The MVP employs Mossberg’s user-adjustable LBA (Lightning Bolt Action) trigger. A single screw on the trigger housing is accessible once the action is removed from the stock. It can change the weight of the trigger pull from about 2 to 7 pounds. I set my sample at 2½ pounds and never looked back.
The crisp trigger break on the LBA is a pleasure to experience and has been a major step forward in the performance of Mossberg’s overall lineup since it was introduced a couple of years ago.
All the exterior metal work on the MVP is coated in a corrosion-resistant matte black, which helps reduce the possibility of glint and shine giving away your position to a wary coyote, plus it looks good paired with the gray laminate stock.
Mossberg classifies the barrel as a “medium bull,” which is as accurate a description as any, I suppose. It is 24 inches in length and tapers gradually, ending in a diameter of .750 inches at the crown. The barrel is adorned with some light fluting that is more decorative than practical, as the flutes are too shallow either to affect barrel cooling or to make a substantial difference in the rifle’s weight. Barrel heating didn’t seem to be an issue with the MVP in any event, even with prolonged strings of rapid fire, though the temperatures at the range on the days I shot only got up to the mid 40s.
The twist rate on the MVP is 1:9, which did a good job of stabilizing all the bullet weights I put through the rifle, even Winchester’s 35-grain lead-free ballistic tip, which is a persnickety load that few .223 rifles seem to shoot well.
The MVP showed a distinct preference for Hornady’s 75-grain BTHP Match ammo, turning in three sub-MOA groups with this, the smallest of which printed an impressive .395-inch cluster. The average of all of the five-shot groups during the evaluation was 1.130 inches.

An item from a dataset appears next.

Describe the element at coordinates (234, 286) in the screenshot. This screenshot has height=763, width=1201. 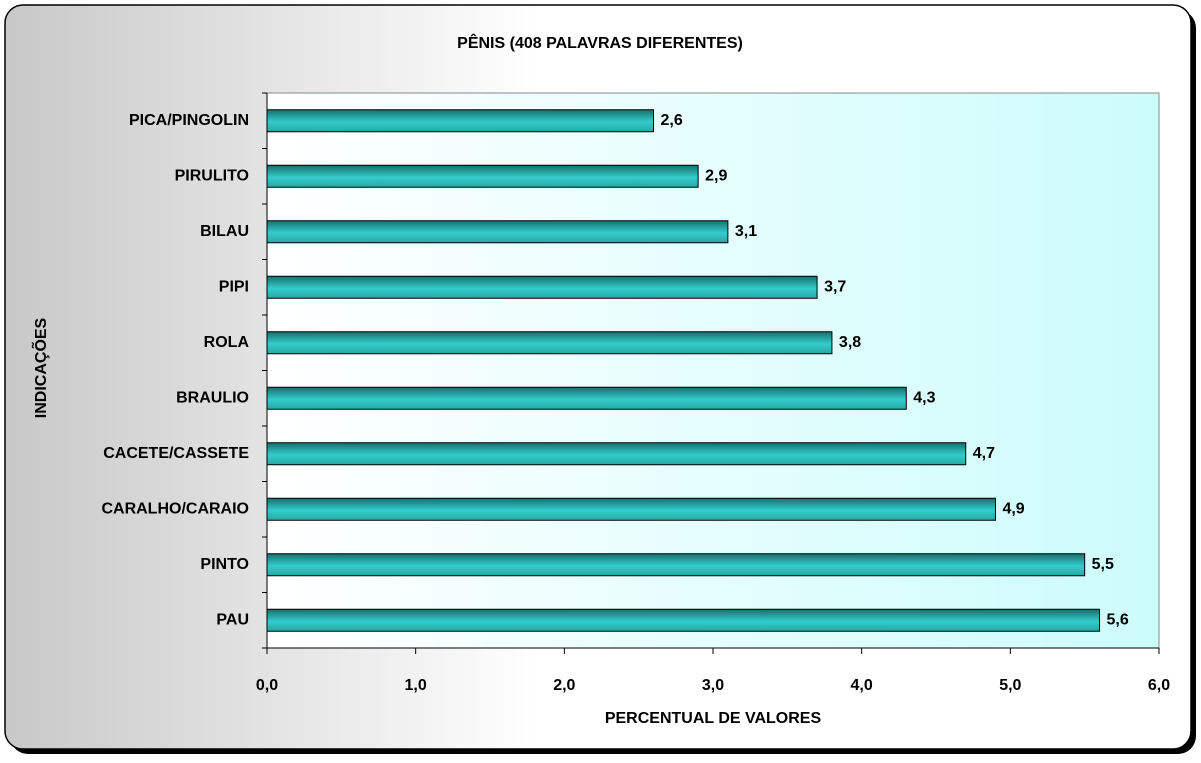
I see `y-tick-label: PIPI` at that location.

One surprising thing about the rifle is its weight. The profile of the stock is substantial. The wide beavertail forend, the deep vertical grip, and the broad butt give the impression of significant heft. The butt is actually quite narrow, however, and the rifle weighs a moderate 7½ pounds unscoped. It doesn’t have the lines of a walking varminter, but it could serve in that role extremely well, though ideally the rifle should come with one extra swivel stud up front so you could attach a bipod as well as a sling.
The ergonomics of the stock are excellent. The grip features a slight swell that works well for right-handers, and along the comb Mossberg added some width to the wood, which makes for a comfortable cheek weld. The laser-cut texture on the forend and grip show off a Mossberg “M” and keep the stock from getting slippery in hand.
The MVP delivers accuracy, comfort, and solid design for an excellent price and sets a new benchmark for Mossberg’s centerfire rifles.
Caliber: 5.56 NATO/ .223 Rem.
Weight: 7 lb. 8 oz.
Finish: Matte Black
Barrel Length: 24 in.
Rate of Twist: 1 in 9 in.
Overall Length: 43 in.
Trigger Pull: 2 lb. 9 oz.
Suggested Retail: $649
Accuracy: 1.130 in. (avg.)* / .395 in. (smallest)**
*Avg. of 11 five-shot groups at 100 yards. **Hornady 75-gr. BTHP Match
After years of mixed success in the bolt-action market, Mossberg delivers a clear win with the MVP for varmint hunters and target shooters.